Pick out each line in these entries that contains the string "search".
ENTRIES SUPPLIED Block Start
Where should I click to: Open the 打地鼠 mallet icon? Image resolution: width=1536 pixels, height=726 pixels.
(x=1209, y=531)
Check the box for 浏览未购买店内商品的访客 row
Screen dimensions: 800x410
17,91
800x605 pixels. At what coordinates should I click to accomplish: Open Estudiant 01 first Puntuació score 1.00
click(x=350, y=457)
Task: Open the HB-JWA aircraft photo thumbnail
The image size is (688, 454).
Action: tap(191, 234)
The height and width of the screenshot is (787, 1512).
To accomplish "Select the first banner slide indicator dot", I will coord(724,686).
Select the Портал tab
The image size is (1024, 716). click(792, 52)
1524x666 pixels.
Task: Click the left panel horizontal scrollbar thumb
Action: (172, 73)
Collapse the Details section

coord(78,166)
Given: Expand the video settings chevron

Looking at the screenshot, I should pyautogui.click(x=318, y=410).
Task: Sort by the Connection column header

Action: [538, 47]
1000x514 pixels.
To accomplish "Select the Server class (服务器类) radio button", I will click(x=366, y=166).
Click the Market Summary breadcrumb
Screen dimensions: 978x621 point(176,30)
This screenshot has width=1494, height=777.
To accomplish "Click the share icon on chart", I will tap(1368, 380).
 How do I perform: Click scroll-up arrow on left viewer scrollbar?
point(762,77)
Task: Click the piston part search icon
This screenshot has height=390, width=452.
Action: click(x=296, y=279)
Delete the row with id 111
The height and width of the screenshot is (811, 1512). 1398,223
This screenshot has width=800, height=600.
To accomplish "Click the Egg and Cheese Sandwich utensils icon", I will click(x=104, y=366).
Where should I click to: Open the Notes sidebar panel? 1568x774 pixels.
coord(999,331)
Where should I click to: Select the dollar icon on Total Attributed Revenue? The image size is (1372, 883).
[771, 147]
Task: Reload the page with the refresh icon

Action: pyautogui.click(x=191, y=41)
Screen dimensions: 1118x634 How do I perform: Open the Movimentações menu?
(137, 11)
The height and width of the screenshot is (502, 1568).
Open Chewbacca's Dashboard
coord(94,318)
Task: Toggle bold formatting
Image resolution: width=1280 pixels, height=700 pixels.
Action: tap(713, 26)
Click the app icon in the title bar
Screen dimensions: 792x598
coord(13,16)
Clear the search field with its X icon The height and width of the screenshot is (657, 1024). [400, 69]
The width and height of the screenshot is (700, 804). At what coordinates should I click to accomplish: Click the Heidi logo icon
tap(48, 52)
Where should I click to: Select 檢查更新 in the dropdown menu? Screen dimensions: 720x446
ENTRIES SUPPLIED Block End
● TASK RESULT:
Task: Click the piston part search icon
Clear the search field with its X icon The height and width of the screenshot is (657, 1024). [400, 69]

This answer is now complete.